It’s summer, sort-of, and I’ve headed to my beloved Vancouver Island. My best friend, (you know the one who knows all your faults and still likes you) and her husband live here as well as my parents. I always look forward to going to Claudia and Darren’s, partly because I’ve seen the property grow and develop over the last 15 years or so. This property began as a bald moonscape thanks to bored horses. Most of the property has been lovingly rehabilitated with native plants salvaged from local construction sights, providing habitat for wildlife and food. Claudia always wanted a driveway where you can’t see the house until you emerge from the cool darkness of a tree tunnel. She’s got it now.
I would say everything, as much as possible, is ‘green’ in this yard. The people who live here live as lightly on the land as possible. The new roof was very expensive, but deemed worth it by Claudia and Darren because of the materials and the life expectancy. You can’t see it, but behind the caterpillar friend, is a gravel area growing cattails and sedges that beautifully filters household grey water before it makes it’s way into the pond. Beside that grows blueberries, zucchini, and asparagus.

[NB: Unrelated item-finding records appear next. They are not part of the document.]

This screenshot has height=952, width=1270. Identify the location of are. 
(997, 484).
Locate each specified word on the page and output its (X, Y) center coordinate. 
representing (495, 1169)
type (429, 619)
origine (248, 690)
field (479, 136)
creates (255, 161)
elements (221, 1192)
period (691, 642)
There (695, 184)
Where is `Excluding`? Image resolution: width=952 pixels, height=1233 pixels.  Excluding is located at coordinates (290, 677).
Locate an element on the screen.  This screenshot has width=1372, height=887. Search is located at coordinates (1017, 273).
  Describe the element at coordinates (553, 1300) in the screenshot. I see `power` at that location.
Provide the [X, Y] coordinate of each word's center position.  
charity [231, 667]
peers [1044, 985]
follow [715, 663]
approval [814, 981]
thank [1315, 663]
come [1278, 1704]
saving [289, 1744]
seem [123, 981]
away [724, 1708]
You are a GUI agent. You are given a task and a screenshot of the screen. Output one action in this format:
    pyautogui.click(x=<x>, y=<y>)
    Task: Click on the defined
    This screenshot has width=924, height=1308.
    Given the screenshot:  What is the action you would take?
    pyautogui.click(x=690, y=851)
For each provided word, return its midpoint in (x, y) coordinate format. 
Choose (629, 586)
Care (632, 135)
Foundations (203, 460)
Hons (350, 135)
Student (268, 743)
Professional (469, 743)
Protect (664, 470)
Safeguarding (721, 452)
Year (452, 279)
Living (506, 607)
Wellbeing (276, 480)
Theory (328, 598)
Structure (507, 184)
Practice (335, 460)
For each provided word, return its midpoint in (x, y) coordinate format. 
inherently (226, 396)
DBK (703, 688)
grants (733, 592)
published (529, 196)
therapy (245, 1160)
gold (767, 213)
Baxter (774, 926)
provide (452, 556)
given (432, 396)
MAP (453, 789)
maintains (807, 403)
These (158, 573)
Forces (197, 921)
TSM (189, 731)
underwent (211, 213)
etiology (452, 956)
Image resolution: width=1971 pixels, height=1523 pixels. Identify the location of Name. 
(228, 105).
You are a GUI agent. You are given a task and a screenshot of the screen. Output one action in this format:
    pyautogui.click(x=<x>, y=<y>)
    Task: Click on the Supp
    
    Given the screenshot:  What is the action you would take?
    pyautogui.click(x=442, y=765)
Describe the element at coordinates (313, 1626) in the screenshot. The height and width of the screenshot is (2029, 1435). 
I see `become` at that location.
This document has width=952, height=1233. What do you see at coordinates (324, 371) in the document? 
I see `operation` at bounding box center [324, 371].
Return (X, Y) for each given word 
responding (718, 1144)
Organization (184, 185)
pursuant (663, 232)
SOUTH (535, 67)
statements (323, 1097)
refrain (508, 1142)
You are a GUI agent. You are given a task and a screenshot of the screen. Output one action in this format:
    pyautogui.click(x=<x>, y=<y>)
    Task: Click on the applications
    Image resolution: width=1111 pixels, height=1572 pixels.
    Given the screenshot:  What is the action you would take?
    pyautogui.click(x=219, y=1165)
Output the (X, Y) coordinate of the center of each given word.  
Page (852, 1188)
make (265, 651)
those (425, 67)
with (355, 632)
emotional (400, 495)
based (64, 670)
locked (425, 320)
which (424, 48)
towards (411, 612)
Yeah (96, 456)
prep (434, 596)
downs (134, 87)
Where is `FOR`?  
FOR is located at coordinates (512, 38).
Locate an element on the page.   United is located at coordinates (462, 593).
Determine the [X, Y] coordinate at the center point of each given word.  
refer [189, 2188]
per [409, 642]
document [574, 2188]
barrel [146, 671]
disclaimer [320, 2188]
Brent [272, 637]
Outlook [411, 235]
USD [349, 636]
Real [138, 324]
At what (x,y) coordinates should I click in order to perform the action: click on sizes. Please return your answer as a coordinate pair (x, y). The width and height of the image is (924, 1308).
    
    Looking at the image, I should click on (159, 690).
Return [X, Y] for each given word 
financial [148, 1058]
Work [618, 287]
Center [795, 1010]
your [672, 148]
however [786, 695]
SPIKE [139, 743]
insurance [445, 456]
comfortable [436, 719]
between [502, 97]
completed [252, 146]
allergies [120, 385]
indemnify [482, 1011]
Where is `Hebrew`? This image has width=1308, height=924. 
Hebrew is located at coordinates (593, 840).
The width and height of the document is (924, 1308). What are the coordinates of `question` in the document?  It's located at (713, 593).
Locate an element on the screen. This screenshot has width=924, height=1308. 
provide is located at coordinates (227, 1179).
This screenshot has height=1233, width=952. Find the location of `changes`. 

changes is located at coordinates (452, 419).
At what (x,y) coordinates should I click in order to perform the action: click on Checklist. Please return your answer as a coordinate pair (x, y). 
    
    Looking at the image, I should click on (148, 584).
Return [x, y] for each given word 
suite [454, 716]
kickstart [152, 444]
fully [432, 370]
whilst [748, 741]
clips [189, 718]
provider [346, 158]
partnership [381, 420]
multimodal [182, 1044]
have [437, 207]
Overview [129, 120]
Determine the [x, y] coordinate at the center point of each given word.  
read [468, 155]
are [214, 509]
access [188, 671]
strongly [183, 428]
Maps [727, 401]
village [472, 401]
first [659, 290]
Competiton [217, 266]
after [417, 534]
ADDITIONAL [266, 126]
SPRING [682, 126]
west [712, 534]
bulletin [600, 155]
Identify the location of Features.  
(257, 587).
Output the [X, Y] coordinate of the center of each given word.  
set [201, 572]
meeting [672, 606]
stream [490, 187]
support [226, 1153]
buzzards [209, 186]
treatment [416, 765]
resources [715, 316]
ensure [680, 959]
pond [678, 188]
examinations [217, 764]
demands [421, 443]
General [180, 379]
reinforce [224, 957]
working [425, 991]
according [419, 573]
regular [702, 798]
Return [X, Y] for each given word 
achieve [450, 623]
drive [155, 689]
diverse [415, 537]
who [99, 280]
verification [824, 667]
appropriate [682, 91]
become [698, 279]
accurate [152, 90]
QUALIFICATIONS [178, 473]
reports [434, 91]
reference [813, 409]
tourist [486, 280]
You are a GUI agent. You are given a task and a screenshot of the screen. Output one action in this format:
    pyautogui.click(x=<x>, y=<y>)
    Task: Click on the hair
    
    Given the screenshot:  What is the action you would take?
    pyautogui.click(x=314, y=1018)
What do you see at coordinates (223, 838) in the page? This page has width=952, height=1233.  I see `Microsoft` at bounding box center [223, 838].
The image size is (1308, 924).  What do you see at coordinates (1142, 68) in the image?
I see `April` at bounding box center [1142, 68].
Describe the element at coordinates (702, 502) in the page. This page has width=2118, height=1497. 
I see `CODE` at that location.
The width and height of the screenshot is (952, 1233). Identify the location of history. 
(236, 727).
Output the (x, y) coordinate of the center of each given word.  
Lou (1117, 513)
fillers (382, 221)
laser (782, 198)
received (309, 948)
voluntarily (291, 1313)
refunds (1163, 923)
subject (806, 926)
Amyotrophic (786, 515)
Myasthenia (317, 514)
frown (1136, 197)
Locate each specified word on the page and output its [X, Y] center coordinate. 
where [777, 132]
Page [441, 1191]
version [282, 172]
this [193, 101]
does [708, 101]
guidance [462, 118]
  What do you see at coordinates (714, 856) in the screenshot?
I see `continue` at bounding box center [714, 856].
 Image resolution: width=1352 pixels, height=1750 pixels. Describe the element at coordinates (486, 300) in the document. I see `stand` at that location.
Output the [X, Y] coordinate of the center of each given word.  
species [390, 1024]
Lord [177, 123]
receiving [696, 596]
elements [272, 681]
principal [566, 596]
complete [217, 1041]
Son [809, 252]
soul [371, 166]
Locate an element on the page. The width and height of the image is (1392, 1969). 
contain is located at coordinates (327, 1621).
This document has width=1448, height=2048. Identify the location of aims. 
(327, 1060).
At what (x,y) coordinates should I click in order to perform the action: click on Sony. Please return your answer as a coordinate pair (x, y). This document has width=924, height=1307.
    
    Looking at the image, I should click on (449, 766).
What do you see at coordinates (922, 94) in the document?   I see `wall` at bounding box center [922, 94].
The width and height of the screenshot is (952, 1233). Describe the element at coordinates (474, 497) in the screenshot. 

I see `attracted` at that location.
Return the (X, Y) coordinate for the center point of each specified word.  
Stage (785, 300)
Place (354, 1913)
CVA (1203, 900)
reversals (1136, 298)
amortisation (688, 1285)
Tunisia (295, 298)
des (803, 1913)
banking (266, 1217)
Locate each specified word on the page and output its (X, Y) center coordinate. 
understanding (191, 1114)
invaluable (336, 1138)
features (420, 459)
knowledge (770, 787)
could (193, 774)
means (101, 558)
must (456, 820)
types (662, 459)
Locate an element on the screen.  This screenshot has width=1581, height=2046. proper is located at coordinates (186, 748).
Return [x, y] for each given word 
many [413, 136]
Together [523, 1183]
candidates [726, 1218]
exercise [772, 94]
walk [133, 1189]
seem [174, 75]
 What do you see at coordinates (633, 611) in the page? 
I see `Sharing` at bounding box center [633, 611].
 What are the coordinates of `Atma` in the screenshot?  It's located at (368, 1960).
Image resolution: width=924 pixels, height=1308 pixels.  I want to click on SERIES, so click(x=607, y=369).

The lower yard is dominated by a large treed pond, and a raised area that hosts the chickens, fruit trees, and the septic field. They have made ingenious use of the septic area, but I’m getting ahead of myself. Nestled beside the pond is an area fenced with heritage roses, that has a chicken coop, potting shed combo. Following the principals of permaculture, common sense in my mind, the potting shed uses heat from the chickens to help give delicate seedlings a good head start in the spring. The chicken waste is close to the garden for easy spreading… and the chicken yard is dotted with fruit trees. This provides shade for the hens, and they in turn help to keep the weeds down. I dare any wayward weed to even attempt to grow in a busy chicken yard.